▶ _TRY IT_
Examine the entries and show every line in which the word "Kick" is found.

[Data excerpts]
◆ ◆ ◆ ◆ ◆ ◆ ◆

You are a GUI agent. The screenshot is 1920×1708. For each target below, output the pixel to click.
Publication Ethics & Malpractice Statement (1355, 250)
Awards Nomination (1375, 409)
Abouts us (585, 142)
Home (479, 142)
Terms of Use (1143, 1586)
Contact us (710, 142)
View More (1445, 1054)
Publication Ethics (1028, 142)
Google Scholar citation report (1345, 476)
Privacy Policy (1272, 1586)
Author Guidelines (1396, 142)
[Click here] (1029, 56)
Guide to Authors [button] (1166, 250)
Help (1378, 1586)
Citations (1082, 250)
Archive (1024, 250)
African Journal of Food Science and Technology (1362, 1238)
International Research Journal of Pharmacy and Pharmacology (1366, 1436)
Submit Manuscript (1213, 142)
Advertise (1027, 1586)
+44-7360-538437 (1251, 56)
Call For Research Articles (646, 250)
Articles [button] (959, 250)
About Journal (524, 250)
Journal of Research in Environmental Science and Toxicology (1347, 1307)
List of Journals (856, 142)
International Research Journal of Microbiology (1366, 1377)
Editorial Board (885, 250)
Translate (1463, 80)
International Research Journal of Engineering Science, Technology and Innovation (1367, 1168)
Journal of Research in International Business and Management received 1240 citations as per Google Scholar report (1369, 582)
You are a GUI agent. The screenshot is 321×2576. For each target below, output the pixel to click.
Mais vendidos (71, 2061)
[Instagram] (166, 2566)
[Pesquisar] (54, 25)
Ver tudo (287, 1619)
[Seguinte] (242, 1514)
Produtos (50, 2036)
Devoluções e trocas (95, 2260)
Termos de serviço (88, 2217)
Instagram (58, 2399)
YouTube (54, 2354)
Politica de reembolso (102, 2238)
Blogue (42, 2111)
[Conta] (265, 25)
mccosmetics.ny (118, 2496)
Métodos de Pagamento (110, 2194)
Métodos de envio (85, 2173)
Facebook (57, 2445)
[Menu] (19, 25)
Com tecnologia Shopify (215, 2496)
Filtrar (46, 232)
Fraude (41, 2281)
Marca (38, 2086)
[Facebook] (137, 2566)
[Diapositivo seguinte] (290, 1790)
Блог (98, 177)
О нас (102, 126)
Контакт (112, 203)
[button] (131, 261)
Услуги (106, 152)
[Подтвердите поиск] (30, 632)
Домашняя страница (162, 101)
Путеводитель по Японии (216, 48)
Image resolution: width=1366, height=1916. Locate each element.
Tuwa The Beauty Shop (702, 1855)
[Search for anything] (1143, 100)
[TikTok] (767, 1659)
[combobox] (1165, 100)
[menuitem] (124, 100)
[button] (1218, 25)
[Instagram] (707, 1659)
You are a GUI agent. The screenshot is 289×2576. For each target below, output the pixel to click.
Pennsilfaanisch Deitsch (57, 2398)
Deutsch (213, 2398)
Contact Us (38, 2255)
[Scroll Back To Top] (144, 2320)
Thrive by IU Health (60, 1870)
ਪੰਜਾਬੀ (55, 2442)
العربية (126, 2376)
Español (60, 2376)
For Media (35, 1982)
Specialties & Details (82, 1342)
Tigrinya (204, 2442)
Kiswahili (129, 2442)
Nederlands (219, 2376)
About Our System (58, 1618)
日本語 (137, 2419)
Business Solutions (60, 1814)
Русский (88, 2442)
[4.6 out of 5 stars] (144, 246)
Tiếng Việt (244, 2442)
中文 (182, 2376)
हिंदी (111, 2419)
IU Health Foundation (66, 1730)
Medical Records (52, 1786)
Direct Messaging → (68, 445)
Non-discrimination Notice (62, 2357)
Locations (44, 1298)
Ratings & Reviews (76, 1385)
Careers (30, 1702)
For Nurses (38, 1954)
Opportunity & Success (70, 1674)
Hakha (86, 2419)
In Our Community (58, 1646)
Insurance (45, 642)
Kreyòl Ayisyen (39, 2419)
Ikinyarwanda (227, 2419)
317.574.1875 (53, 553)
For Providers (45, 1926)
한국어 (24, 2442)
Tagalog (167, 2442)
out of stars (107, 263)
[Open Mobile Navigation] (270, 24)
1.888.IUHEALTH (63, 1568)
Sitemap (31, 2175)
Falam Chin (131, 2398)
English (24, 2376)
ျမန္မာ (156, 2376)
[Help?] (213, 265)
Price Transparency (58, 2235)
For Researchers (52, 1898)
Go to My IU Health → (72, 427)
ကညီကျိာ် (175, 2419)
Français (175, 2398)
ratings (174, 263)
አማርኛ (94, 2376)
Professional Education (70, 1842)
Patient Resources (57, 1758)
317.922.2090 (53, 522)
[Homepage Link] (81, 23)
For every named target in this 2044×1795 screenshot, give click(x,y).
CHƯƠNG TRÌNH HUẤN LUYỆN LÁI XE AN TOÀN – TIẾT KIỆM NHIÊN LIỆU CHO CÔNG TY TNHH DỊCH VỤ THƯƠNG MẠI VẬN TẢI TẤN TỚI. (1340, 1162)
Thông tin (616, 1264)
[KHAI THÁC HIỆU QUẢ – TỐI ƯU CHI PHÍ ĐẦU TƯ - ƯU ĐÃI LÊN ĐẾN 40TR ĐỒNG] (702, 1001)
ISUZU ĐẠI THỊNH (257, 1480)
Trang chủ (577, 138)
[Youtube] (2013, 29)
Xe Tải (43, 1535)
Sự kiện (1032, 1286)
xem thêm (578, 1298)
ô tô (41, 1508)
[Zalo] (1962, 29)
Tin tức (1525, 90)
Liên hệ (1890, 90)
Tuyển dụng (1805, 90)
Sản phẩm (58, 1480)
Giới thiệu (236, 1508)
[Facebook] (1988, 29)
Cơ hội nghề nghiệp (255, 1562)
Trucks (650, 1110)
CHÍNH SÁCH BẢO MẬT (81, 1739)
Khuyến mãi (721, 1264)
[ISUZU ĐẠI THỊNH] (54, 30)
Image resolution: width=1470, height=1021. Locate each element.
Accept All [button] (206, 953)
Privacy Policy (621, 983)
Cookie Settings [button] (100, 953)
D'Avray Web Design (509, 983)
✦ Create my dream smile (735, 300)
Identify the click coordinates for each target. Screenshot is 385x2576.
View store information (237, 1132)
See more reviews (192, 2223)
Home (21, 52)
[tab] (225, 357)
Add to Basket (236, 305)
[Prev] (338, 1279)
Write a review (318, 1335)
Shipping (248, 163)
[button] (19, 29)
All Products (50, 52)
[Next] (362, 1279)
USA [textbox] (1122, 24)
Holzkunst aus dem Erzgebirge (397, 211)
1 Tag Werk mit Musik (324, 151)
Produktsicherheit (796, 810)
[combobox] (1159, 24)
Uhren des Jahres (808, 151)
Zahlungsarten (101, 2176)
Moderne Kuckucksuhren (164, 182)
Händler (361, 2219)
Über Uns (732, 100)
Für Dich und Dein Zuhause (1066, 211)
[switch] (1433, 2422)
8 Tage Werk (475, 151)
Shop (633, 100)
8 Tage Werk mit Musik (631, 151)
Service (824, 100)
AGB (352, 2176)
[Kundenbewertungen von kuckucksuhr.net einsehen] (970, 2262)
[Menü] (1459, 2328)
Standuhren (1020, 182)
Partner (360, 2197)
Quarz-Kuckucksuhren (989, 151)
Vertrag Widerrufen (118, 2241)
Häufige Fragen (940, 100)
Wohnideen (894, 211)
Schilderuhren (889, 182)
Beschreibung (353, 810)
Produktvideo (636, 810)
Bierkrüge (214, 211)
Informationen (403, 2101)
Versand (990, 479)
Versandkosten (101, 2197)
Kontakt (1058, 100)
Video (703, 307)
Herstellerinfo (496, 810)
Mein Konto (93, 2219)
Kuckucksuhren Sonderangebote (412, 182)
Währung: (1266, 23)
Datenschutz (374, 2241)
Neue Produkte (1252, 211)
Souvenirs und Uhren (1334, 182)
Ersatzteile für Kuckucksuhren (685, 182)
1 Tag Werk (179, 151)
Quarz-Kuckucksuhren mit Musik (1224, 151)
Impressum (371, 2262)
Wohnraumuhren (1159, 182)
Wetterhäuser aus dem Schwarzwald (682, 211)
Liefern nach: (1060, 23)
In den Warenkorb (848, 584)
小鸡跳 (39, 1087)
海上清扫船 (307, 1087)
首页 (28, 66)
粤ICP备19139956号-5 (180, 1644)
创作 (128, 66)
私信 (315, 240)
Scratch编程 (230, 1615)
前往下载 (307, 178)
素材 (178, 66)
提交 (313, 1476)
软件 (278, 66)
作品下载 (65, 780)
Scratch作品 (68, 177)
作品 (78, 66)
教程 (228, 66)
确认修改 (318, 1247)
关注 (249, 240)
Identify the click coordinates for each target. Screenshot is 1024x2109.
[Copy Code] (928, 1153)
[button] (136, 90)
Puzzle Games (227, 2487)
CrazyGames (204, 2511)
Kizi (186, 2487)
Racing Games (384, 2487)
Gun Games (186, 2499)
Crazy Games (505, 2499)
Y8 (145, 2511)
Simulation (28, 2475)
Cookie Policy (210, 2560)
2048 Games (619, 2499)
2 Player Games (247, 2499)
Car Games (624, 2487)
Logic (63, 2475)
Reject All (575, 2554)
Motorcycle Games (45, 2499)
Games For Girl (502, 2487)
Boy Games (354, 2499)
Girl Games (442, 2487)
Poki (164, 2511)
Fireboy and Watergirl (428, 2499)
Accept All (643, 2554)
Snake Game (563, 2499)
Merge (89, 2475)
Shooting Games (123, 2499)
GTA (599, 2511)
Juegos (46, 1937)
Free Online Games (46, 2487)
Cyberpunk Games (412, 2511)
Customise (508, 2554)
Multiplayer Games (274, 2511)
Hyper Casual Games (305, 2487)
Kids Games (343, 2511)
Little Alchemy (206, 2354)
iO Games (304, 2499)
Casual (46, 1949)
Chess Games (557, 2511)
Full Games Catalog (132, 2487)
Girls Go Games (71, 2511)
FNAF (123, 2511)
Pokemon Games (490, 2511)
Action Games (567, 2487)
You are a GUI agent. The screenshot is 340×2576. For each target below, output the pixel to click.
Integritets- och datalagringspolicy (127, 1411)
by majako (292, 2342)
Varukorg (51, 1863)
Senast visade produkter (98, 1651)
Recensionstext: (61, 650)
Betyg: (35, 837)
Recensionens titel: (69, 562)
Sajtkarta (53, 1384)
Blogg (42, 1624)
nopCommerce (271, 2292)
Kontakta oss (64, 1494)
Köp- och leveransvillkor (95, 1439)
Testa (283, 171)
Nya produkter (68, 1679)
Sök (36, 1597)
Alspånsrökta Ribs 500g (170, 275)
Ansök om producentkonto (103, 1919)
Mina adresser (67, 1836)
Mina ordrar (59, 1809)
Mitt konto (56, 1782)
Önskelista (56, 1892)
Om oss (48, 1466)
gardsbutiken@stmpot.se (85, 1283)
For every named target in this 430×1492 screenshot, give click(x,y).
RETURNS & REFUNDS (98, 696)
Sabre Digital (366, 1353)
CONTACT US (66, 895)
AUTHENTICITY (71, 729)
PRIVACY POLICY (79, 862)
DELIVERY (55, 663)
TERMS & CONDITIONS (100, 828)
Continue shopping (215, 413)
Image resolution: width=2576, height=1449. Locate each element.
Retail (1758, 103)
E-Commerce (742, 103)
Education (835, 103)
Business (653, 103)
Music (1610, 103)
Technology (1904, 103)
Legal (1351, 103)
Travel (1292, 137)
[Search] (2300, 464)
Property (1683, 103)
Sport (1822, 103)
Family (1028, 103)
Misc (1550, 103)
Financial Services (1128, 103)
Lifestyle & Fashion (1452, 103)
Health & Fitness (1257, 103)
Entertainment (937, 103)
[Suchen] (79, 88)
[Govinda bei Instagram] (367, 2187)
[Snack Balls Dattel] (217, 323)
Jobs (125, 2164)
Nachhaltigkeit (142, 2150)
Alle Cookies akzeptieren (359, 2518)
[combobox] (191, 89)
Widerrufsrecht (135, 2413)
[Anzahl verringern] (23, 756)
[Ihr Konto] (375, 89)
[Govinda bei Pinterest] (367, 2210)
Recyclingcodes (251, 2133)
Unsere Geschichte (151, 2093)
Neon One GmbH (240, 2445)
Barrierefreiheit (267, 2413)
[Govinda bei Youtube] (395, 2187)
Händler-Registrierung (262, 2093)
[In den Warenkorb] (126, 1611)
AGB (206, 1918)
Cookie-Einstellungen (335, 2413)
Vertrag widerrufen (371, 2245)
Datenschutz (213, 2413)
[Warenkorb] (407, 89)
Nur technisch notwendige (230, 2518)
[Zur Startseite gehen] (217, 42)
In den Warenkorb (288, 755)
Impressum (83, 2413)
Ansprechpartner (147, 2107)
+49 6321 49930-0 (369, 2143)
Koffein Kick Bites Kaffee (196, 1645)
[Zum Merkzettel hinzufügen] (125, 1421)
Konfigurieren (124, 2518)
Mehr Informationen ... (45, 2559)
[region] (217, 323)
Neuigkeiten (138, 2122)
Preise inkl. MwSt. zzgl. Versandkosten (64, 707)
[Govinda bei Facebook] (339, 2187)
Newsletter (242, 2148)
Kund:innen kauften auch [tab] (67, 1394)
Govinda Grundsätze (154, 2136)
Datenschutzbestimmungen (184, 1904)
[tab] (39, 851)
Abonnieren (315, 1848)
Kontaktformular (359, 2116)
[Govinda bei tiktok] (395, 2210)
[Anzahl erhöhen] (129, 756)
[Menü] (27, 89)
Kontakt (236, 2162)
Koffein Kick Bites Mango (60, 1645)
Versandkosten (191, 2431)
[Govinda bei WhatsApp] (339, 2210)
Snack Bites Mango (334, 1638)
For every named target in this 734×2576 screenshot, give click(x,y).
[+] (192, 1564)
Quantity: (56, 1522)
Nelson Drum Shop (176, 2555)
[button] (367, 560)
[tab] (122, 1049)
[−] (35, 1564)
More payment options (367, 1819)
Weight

◆ ◆ ◆ ◆ ◆ ◆ ◆

▶ _SOLUTION TO THIS TASK_
Koffein Kick Bites Kaffee (196, 1645)
Koffein Kick Bites Mango (60, 1645)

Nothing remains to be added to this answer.